Jack Higgins – The Eagle has Flown

Charbury was not even a village. A hamlet of no more than fifteen houses, a church and a village store. There wasn’t even a pub any longer and half the cottages were empty, only the old folk left. The younger people had departed long ago for war work or service in the armed forces.

It was raining that morning as Sir Maxwell Shaw walked down the village street, a black Labrador at his heels. He was a heavily built man of medium height, face craggy, the evidence of heavy drinking there and the black moustache didn’t help. He looked morose and angry much of the time, ready for trouble and most people avoided him.

He wore a tweed hat, the brim turned down, a waterproof shooting jacket and Wellingtons. He carried a double-barrelled twelve-bore shotgun under one arm. When he reached the store he bent down and fondled the Labrador’s ears, his face softening.

‘Good girl, Nell. Stay.’

A bell tinkled as he went in the shop. There was an old man in his seventies leaning against the counter talking to a woman behind who was even older.

‘Morning, Tinker,’ Shaw said.

‘Morning, Sir Maxwell.’

‘You promised me some cigarettes, Mrs Dawson.’

The old lady produced a package from beneath the counter. ‘Managed to get you two hundred Players from my man in Dymchurch, Sir Maxwell. Black market, I’m afraid, so they come expensive.’

‘Isn’t everything these days? Put it on my bill.’

He put the package in one of his game pockets and went out. As he closed the door he heard Tinker say, ‘Poor sod.’

He took a deep breath to contain his anger and touched the Labrador. ‘Let’s go, girl,’ he said and went back along the street.

It was Maxwell Shaw’s grandfather who had made the family’s fortune, a Sheffield ironmaster who had risen on the high tide of Victorian industrialization. It was he who had purchased the estate, renamed Shaw Place, where he had retired, a millionaire with a baronetcy, in 1885. His son had shown no interest in the family firm which had passed into other hands. A career soldier, he had died leading his men into battle at Spion Kop during the Boer War.

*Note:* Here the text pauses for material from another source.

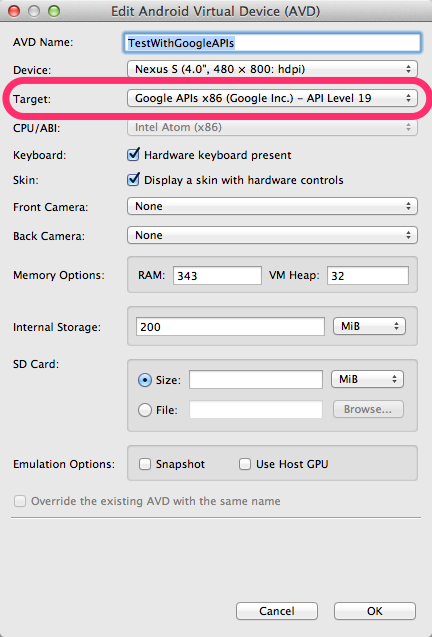Click the VM Heap input field
This screenshot has height=637, width=432.
[367, 275]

Maxwell Shaw, born in 1890, had followed in his father’s footsteps. Eton, Sandhurst, a commission in the Indian Army. He served in Mesopotamia during the First World War, came home in 1916 to transfer to an infantry regiment. His mother was still alive, Lavinia, his younger sister by ten years, was married to a pilot in the Royal Flying Corps and herself serving as a nurse. In 1917 Maxwell returned from France badly wounded and with an MC. During his convalescence he met the girl who was to become his wife at the local hunt ball and married her before returning to France.

It was in 1918, the last year of the war, when everything seemed to happen at once. His mother died, then his wife, out with the local hunt, when she took a bad fall. She’d lasted ten days, long enough for Shaw to rush home on compassionate leave to be with her when she died. It was Lavinia who had supported him every step of the way, kept him upright at the graveside, yet within a month she, too, was alone, her husband shot down over the Western Front.

After the war, it was a different world they inherited like everyone else and Shaw didn’t like it.

At least he and Lavinia had each other and Shaw Place although as the years went by and the money grew less, things became increasingly difficult. He was a Conservative Member of Parliament for a while and then humiliatingly lost his seat to a Socialist. Like many of his kind, he was violently anti-Semitic and this, exacerbated by the crushing political blow, led to his involvement with Sir Oswald Mosley and the British Fascist Movement.

In all this, he was backed by Lavinia although her main interest lay in trying to keep their heads above water and hanging on to the estate. Disenchanted with the way society had changed and their own place in it, again like many of their kind, they looked to Hitler as a role model, admired what he was doing for Germany.